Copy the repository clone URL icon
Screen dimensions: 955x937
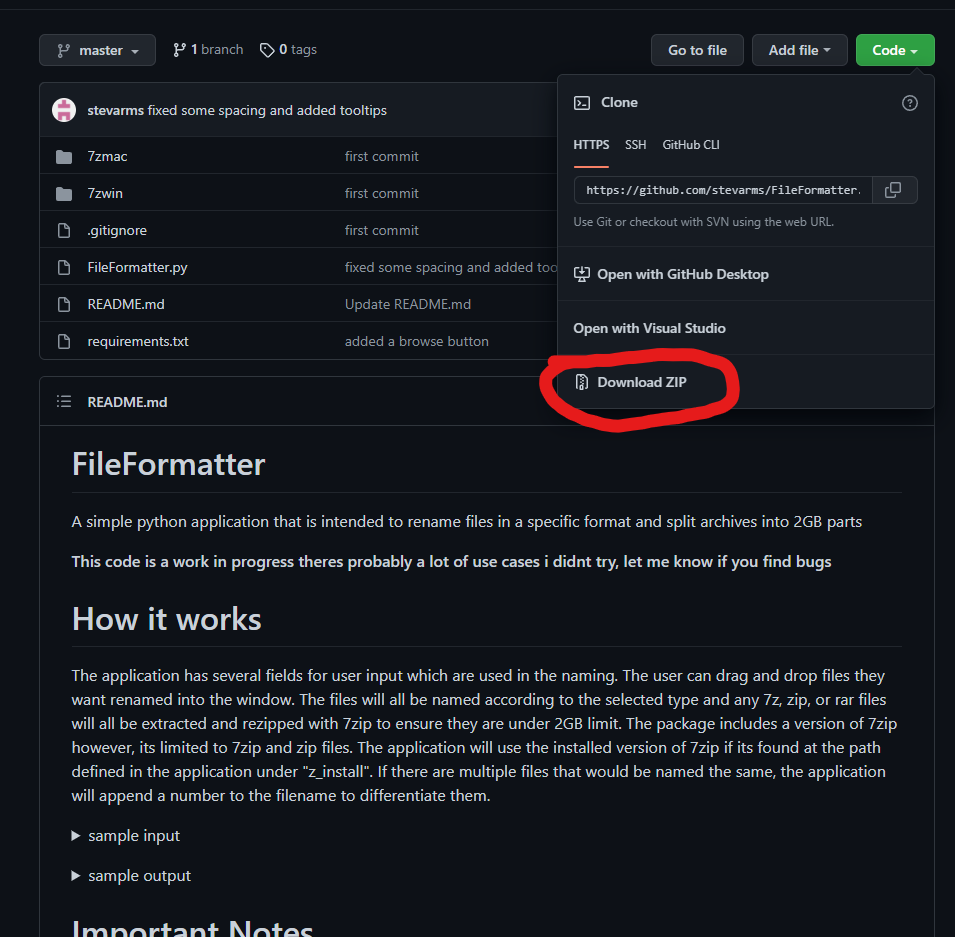pyautogui.click(x=893, y=190)
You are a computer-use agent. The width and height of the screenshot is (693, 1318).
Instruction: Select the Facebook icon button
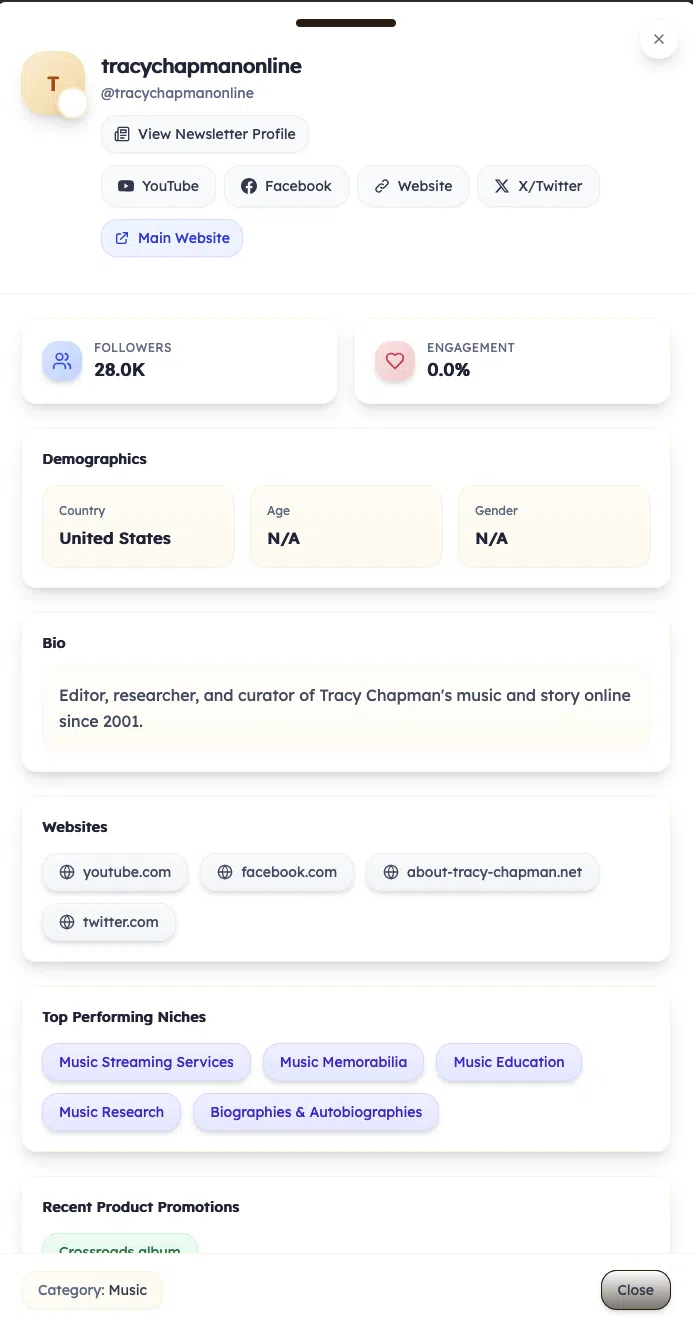click(x=250, y=186)
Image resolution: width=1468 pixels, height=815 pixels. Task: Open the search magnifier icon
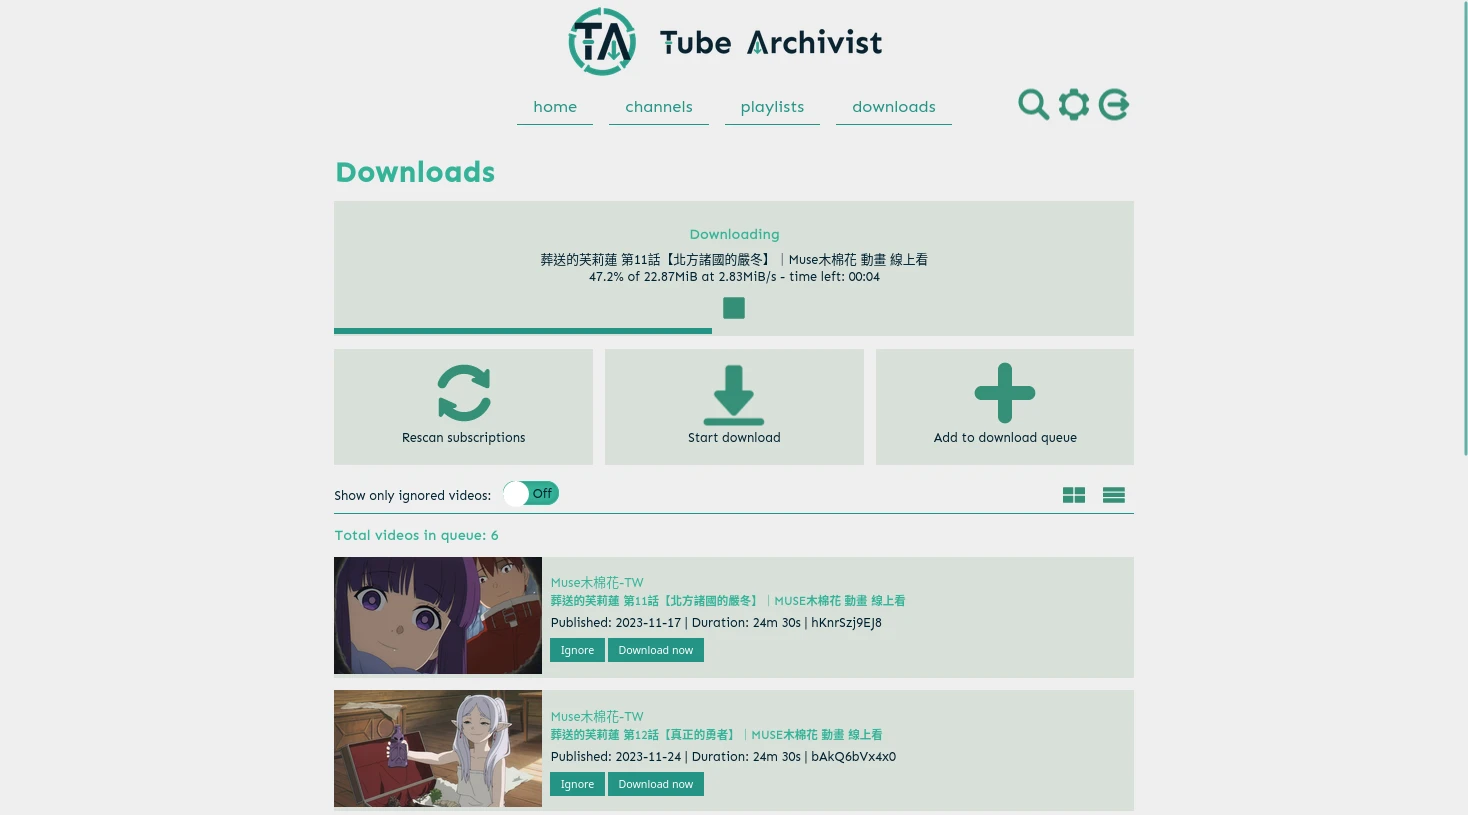pyautogui.click(x=1033, y=104)
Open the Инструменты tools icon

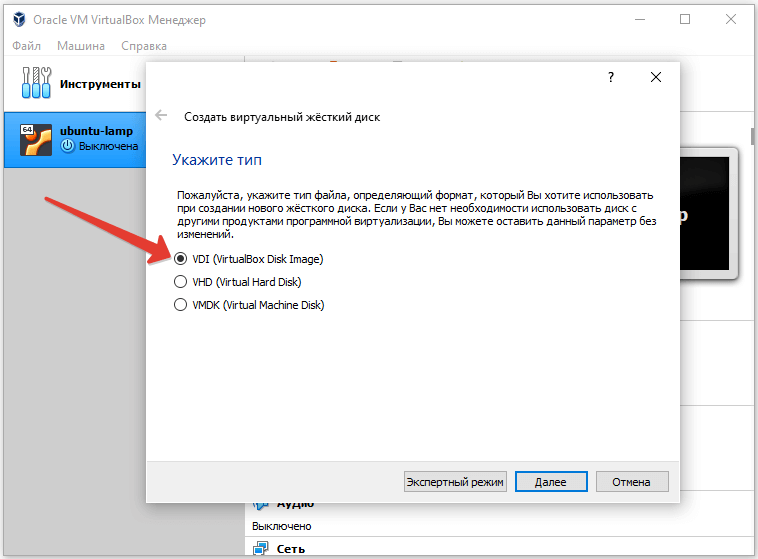tap(35, 84)
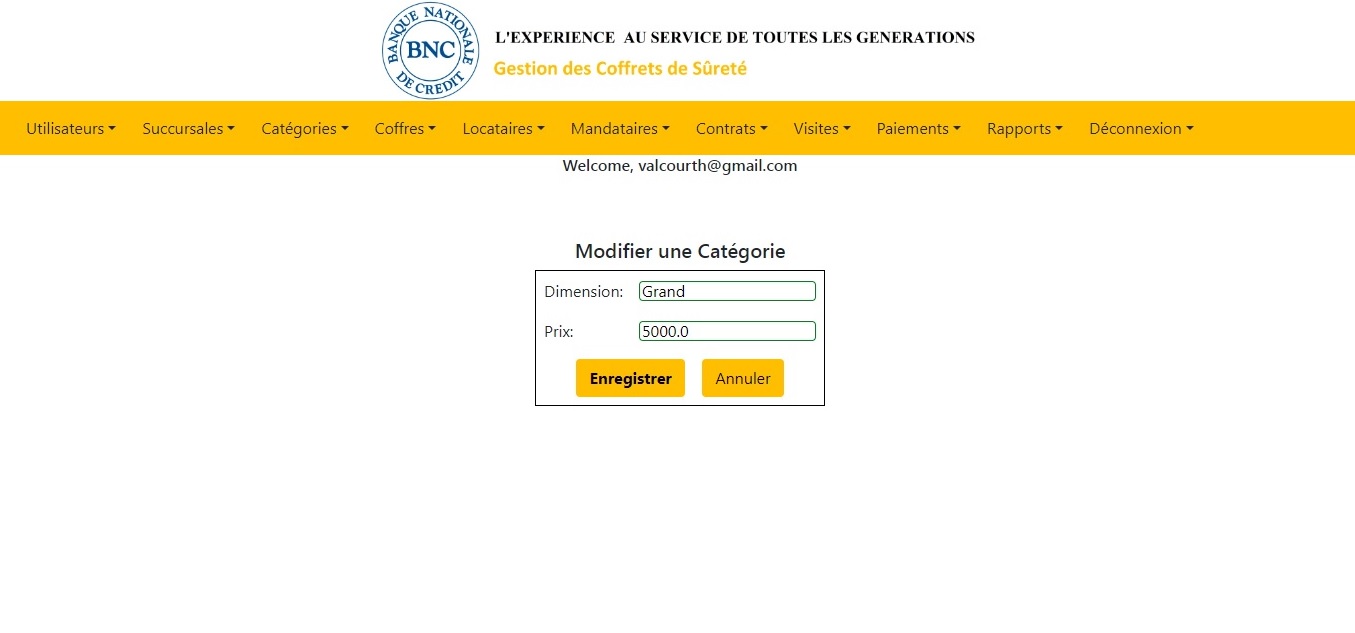1355x633 pixels.
Task: Open the Contrats menu
Action: click(x=731, y=128)
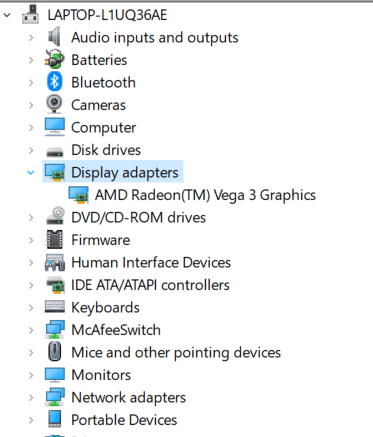Select the Computer category label
The width and height of the screenshot is (373, 437).
104,128
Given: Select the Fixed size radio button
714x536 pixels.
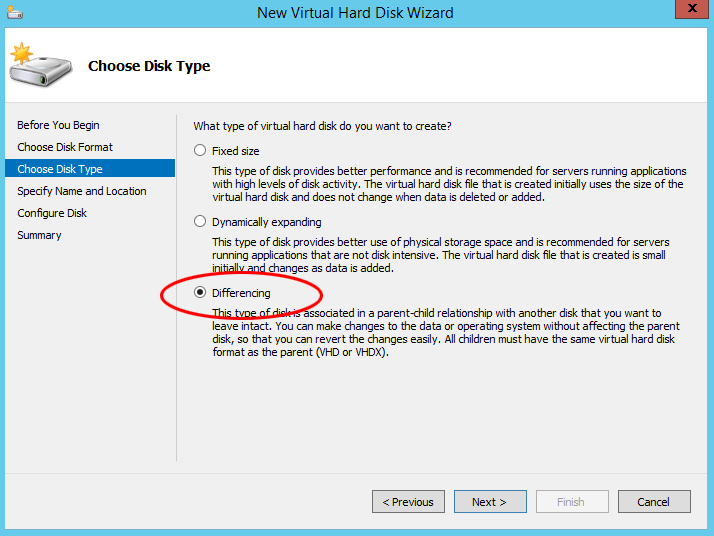Looking at the screenshot, I should click(x=200, y=150).
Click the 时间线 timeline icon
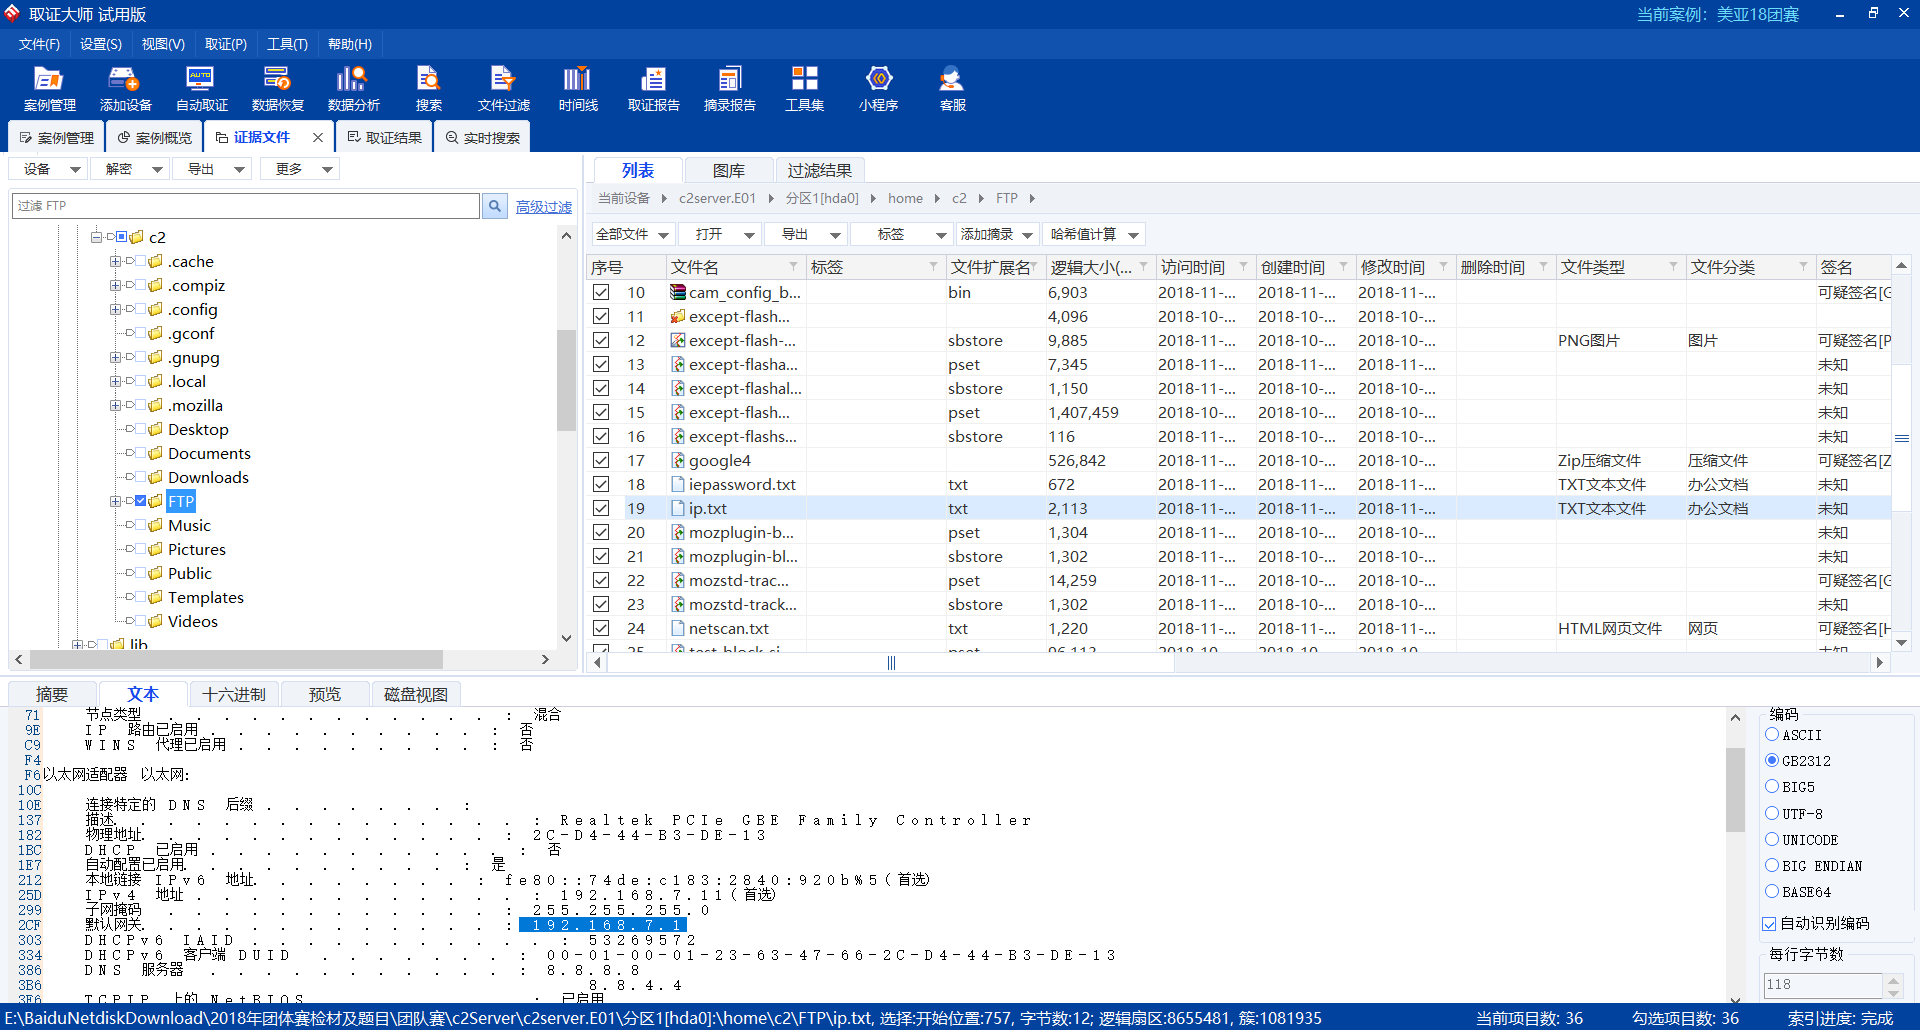 pyautogui.click(x=577, y=88)
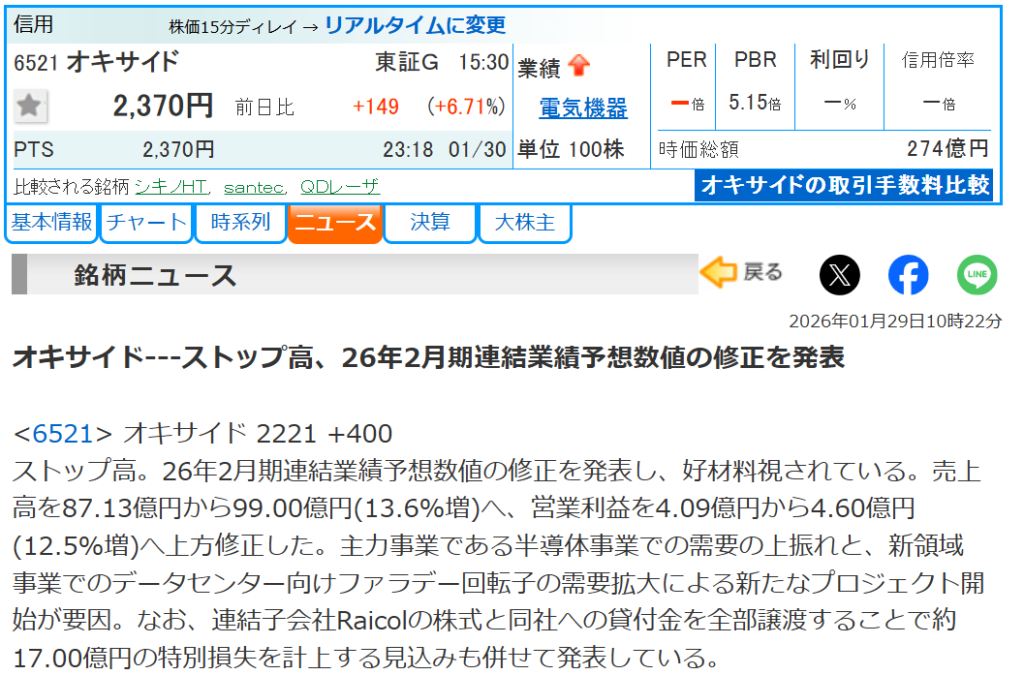The height and width of the screenshot is (675, 1024).
Task: Switch to リアルタイム price display
Action: tap(415, 25)
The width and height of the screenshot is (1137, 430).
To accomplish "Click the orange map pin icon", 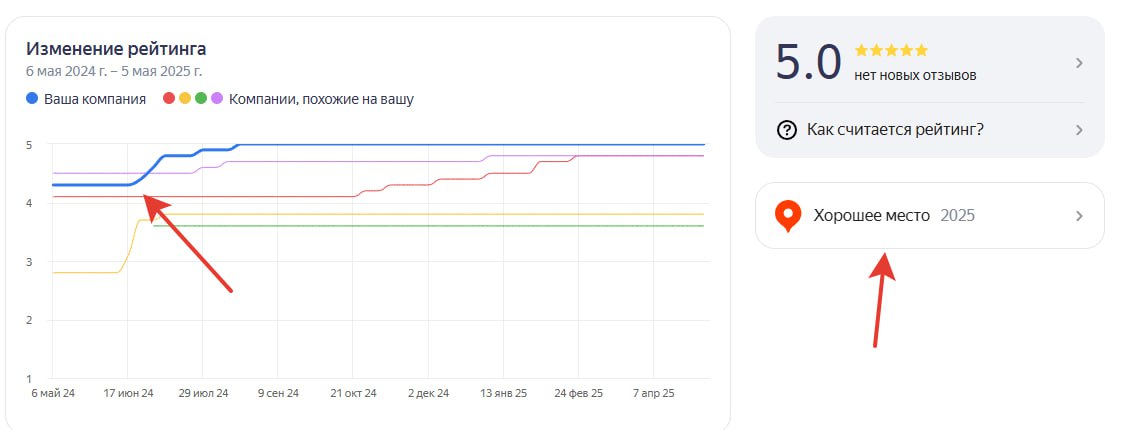I will (x=789, y=215).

**The task:**
In the records above, copy exactly everything from the line that has "Screen dimensions: 955x937" down to the line that has "The width and height of the screenshot is (1137, 430).", both ends included, and leave out the pictures.

**Response to this task:**
Screen dimensions: 955x937
pyautogui.click(x=893, y=190)
You are a computer-use agent. The width and height of the screenshot is (693, 1318).
Instruction: Select the Facebook icon button
click(x=250, y=186)
Image resolution: width=1468 pixels, height=815 pixels. Task: Open the search magnifier icon
pyautogui.click(x=1033, y=104)
Open the Инструменты tools icon

tap(35, 84)
1355x633 pixels.
Task: Open the Contrats menu
Action: click(x=731, y=128)
Select the Computer category label
The width and height of the screenshot is (373, 437).
104,128
Given: Select the Fixed size radio button
714x536 pixels.
Looking at the screenshot, I should click(x=200, y=150).
Click the 时间线 timeline icon
 pyautogui.click(x=577, y=88)
The height and width of the screenshot is (675, 1024).
Task: Switch to リアルタイム price display
Action: tap(415, 25)
The width and height of the screenshot is (1137, 430).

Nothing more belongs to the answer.